Dataset records:
## BEGIN
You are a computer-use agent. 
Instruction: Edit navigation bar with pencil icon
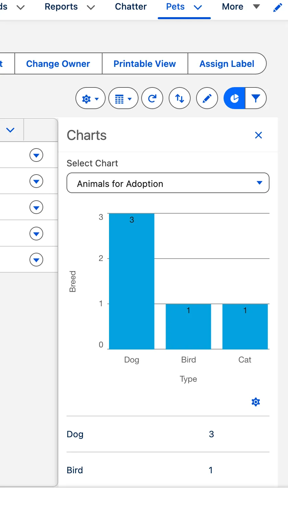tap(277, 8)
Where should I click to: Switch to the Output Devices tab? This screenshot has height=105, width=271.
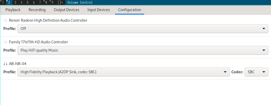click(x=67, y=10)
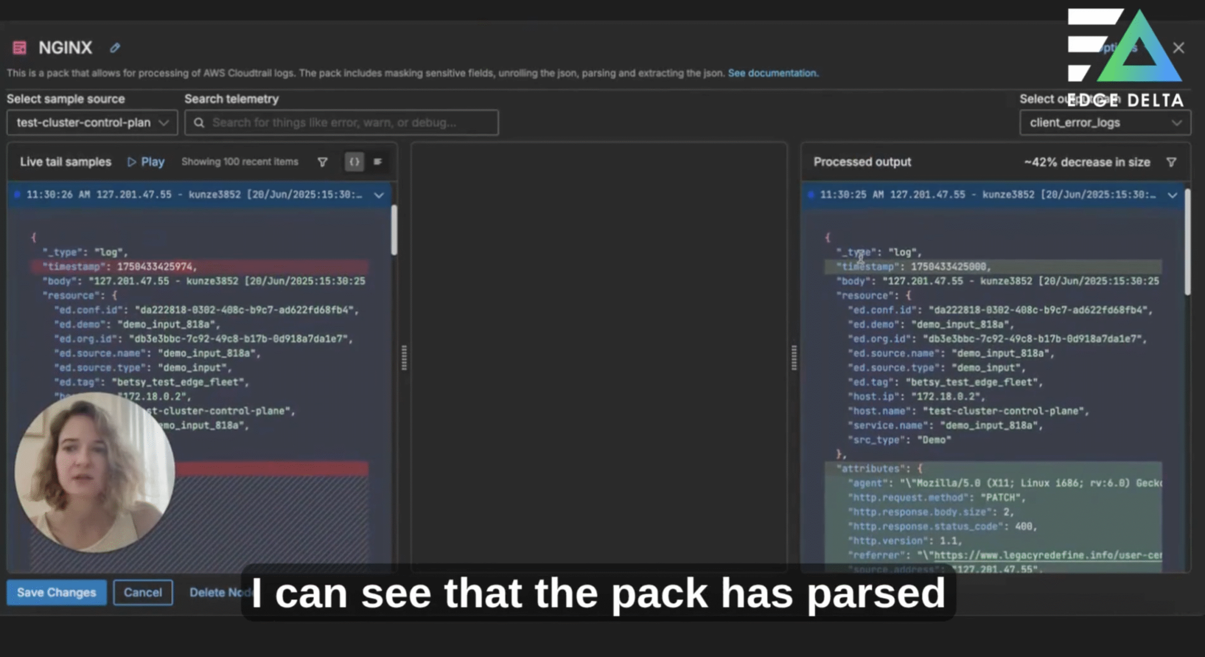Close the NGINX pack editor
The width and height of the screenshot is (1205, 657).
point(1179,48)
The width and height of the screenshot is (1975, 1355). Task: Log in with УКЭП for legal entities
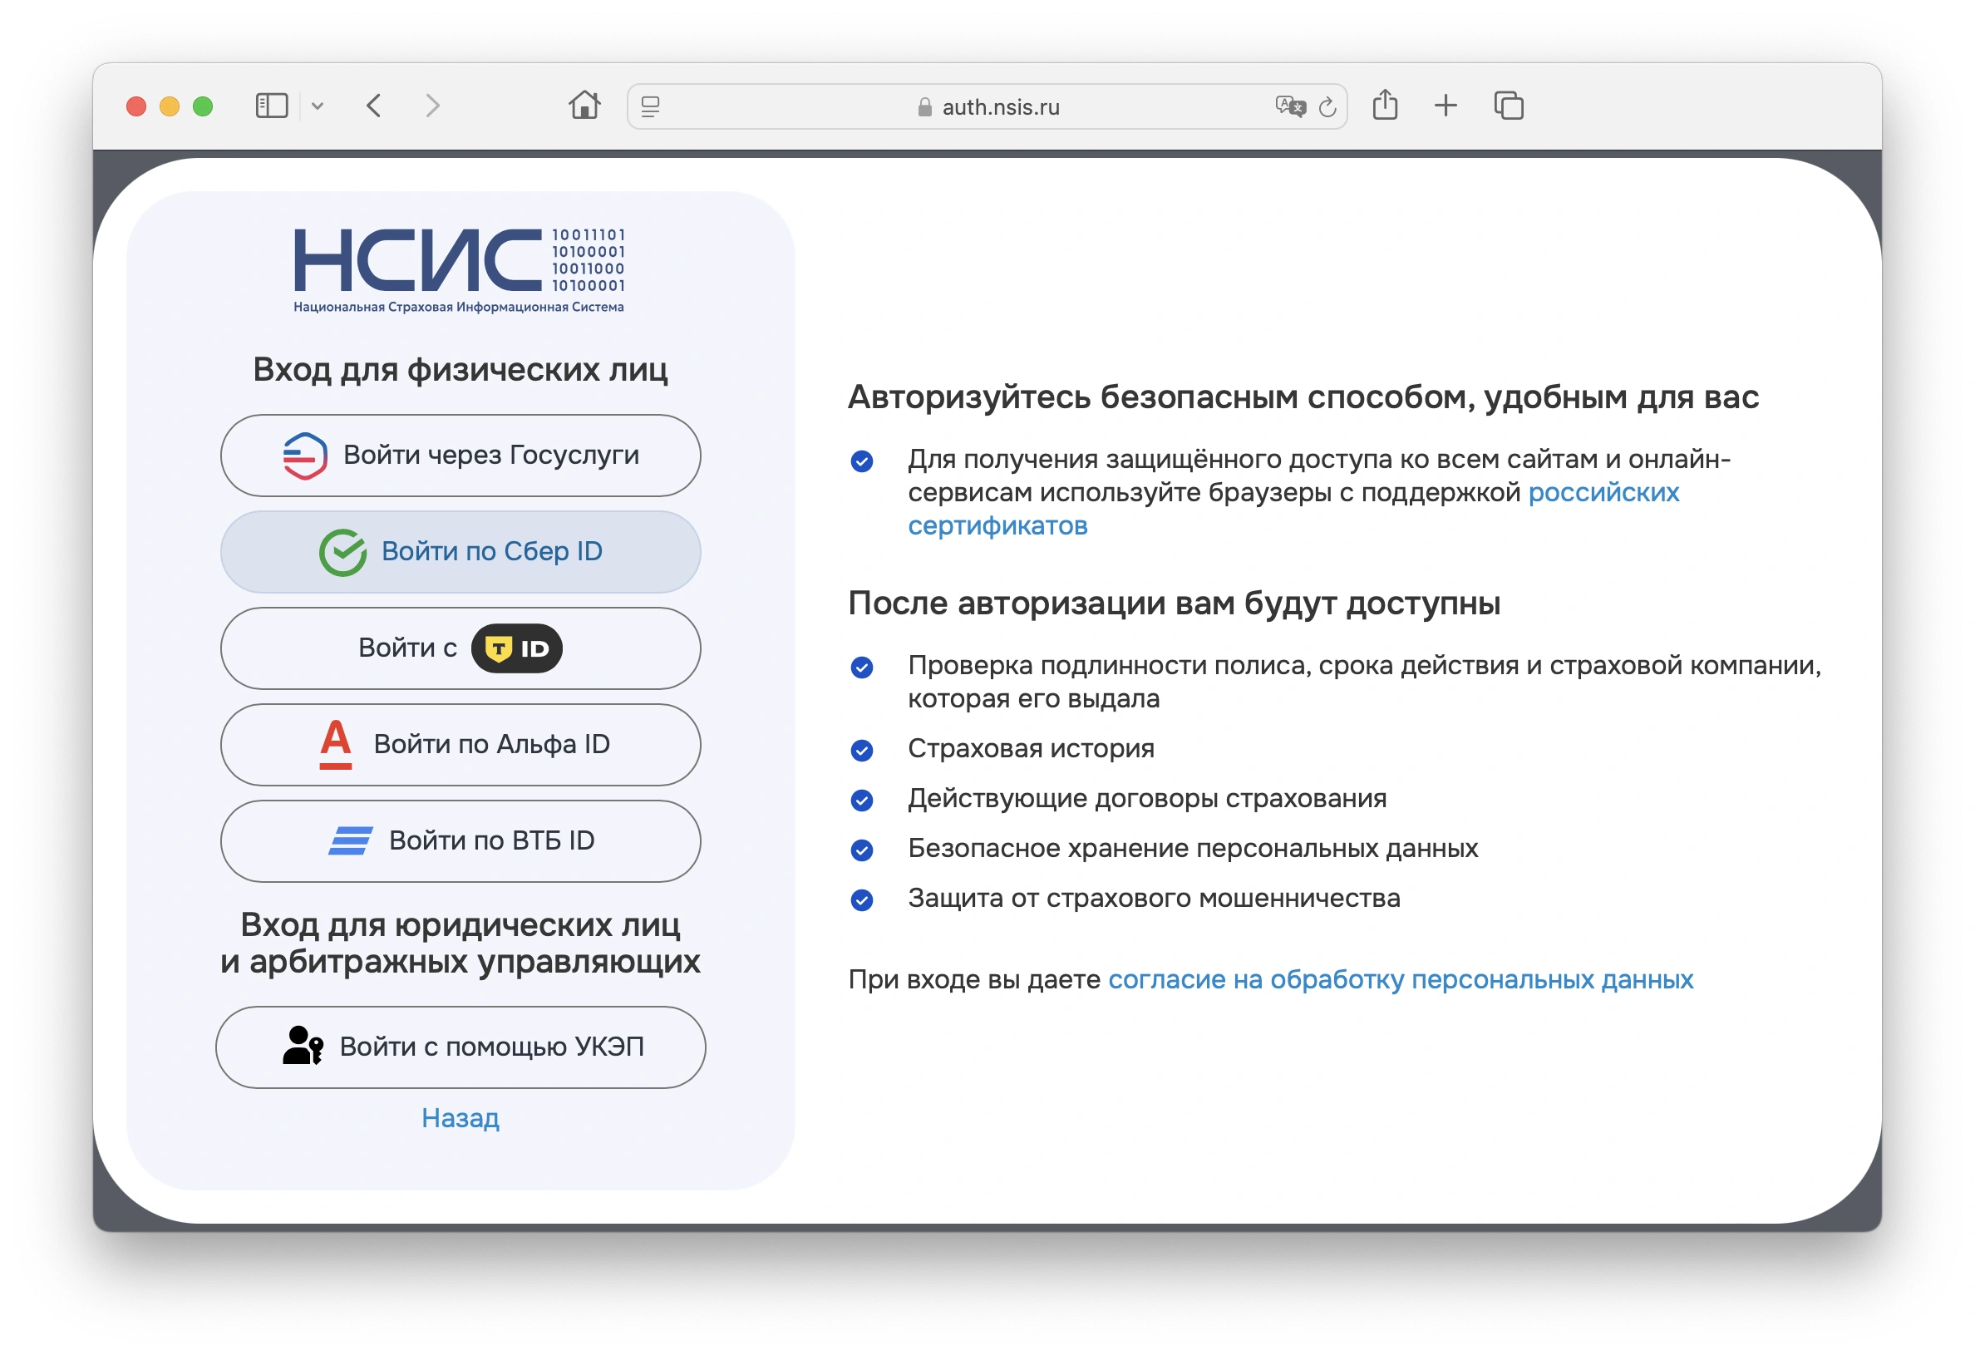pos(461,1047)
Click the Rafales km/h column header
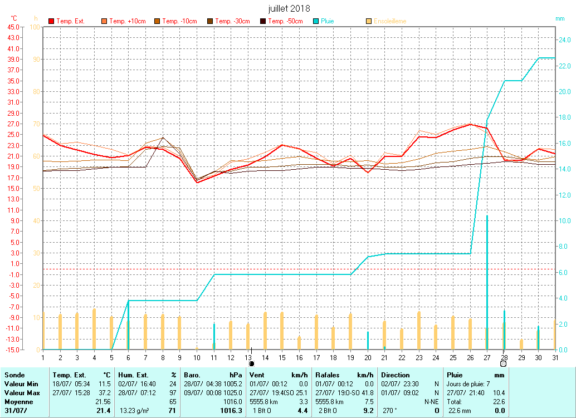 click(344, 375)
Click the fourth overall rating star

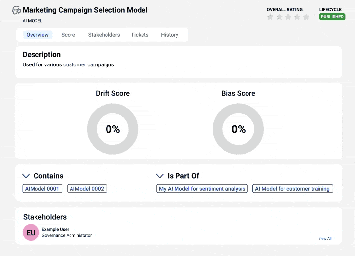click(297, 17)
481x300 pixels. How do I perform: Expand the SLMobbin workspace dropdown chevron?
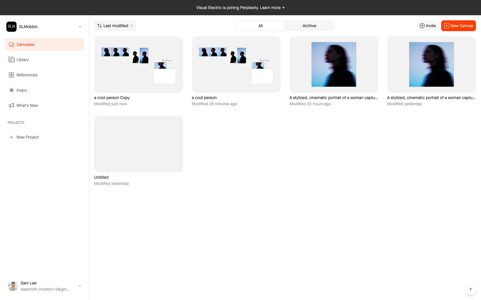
## END
**WHAT IS REQUIRED:** Reproduce every line of the listing above word for word, and leave the pictures out.

**SOLUTION:**
You are a computer-use agent. 
Instruction: Edit navigation bar with pencil icon
tap(277, 8)
Where should I click to: Switch to the Output Devices tab? This screenshot has height=105, width=271.
click(x=67, y=10)
Close the NGINX pack editor
The width and height of the screenshot is (1205, 657).
point(1179,48)
The width and height of the screenshot is (1975, 1355). Task: Log in with УКЭП for legal entities
pos(461,1047)
Click the Rafales km/h column header
 click(344, 375)
Click the fourth overall rating star

click(297, 17)
481x300 pixels. How do I perform: Expand the SLMobbin workspace dropdown chevron?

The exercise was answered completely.